Trolls in Norse Mythology and Scandinavian Folklore
The troll is one of Scandinavian folklore's most variable creatures: in different regional traditions and different time periods, trolls range from enormous cave-dwelling giants who turn to stone in sunlight to smaller household spirits who can be helpful or mischievous, to shapeshifting forest beings of considerable magical power. The word "troll" itself (Old Norse troll) is vaguely defined even in medieval sources, suggesting a supernatural creature but covering a wide variety of specific beings. Norse mythology's trolls are associated with the jötnar (giants) in some traditions — beings of the wilderness and the mountains who are fundamentally opposed to human civilization and to the gods. They are associated with caves, mountains, and night: the sunlight-to-stone motif that appears in Tolkien's Trolls in "The Hobbit" (Bert, Tom, and William) is authentically Scandinavian — trolls caught by daylight are petrified, which is why mountains sometimes have troll-shaped rock formations. In more developed Norwegian and Swedish folklore, trolls are beings of enormous age and power who have accumulated magical knowledge over centuries in their mountain domains. The Dovre King in Ibsen's *Peer Gynt* — the troll king who offers Peer a comfortable life underground if he will renounce his humanity — is one of the most psychologically complex troll characters in literature.

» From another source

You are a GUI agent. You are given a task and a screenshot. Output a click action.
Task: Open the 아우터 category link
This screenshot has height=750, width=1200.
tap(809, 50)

Troll Naming: Norse and Scandinavian Conventions
Norse troll names in mythology and folklore tend toward the heavy and the ancient: names that sound like they've been sitting in a mountain for a very long time. Old Norse provides excellent phonological material: the compound naming tradition (combining two meaningful elements), the specific sounds of ancient Norse (the þ and ð sounds, long vowels, umlauts), and the vocabulary of stone, earth, and mountain. Historically named trolls and jötunn-adjacent beings in Norse sources: Grendel and his mother (Old English, but in the same mythological family — enormous cave-dwelling beings hostile to human community); Surtr (the fire giant whose name means "black/swarthy" or "the singed one"); the Prose Edda's various named rock-and-mountain beings. For Scandinavian folklore troll names specifically, Norwegian and Swedish place names often encode troll associations: mountains with troll names, valleys where trolls were said to dwell. Troll-naming conventions in fiction tend toward the heavy consonant clusters, occasional onomatopoeic quality (the name sounds like it should be said slowly and with weight), and names that could either be personal names or place names — because in troll culture, the oldest trolls have been in one place so long they've become associated with it.

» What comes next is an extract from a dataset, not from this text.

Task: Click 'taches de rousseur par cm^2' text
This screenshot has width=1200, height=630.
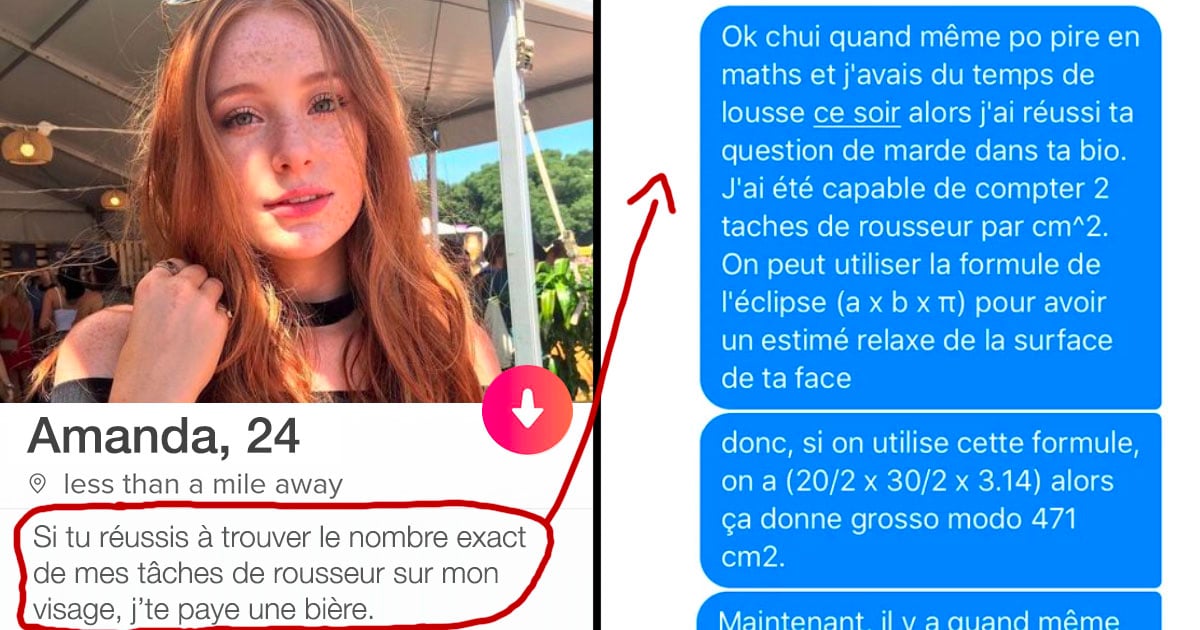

Trolls in Contemporary Fantasy
Contemporary fantasy has developed trolls across a wide tonal spectrum. Tolkien's trolls are malicious but dimwitted — the three trolls in *The Hobbit* are actually foolish creatures deceived by Gandalf's voice tricks, a comically diminished version of the Norse mythological original. Pratchett's Discworld trolls are silicon-based beings who become more intelligent in cold temperatures — their intelligence is literally temperature-dependent, which creates both comedy and genuine sympathy for beings whose thinking speed is limited by their environment. Norwegian fairy tales featuring trolls (Asbjørnsen and Moe's collections) give trolls a specific personality: they can be fooled repeatedly by the same tricks, they have a particular weakness related to their arrogance about their own power, and defeating them often involves turning their own assumptions against them. This structural comicality in troll-defeat doesn't diminish their actual threat level — they are genuinely dangerous — but creates space for lighter-toned stories. For urban fantasy and contemporary settings, trolls who have survived by adapting to human society are interesting: beings of enormous age who have developed sophisticated camouflage for the modern world, who have learned not to eat people because the consequences are now more complicated than they used to be.

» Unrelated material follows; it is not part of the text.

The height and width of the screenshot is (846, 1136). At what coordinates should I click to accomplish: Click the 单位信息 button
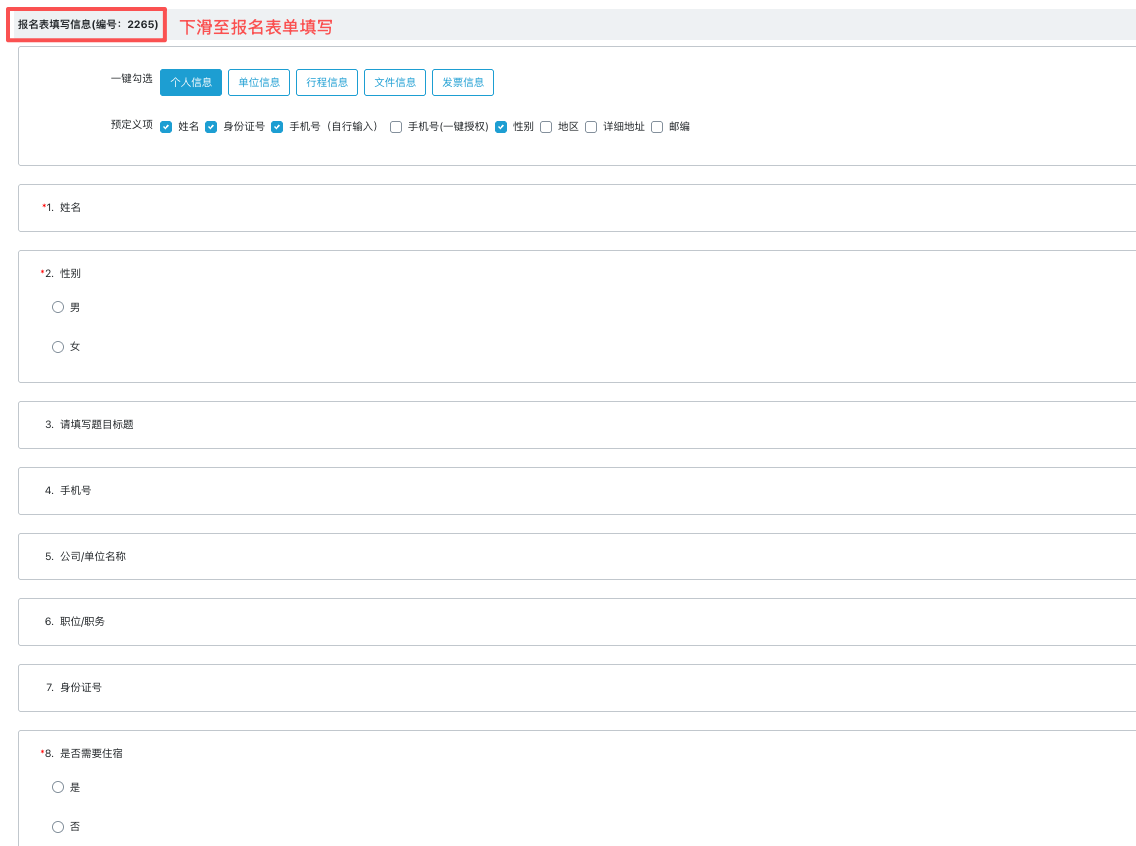point(258,82)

Using the Generator for Your Troll Character
When generating troll names, the Norwegian, Swedish, and Old Norse phonological traditions are your primary tools. Names should feel heavy and geological — consonant clusters that sound like stones shifting, vowels that take their time, names that are not in a hurry. Consider the troll's specific domain. Trolls in Scandinavian tradition are location-associated: this is the troll of the Dovre mountains, or the troll of the Rondane, or the troll under the bridge at the specific river crossing everyone uses. The location is inseparable from the character. A troll named after their mountain or their valley has encoded their identity in geography. For the sunlight question specifically: does this troll turn to stone in daylight, and has that shaped their personality? A troll who has been managing the daylight situation for three hundred years has developed specific strategies and preferences around darkness and timing. A troll who was once caught by daylight and partially petrified — recovering slowly over decades — carries that event in their body and their memory. Let the specific feature shape the specific character.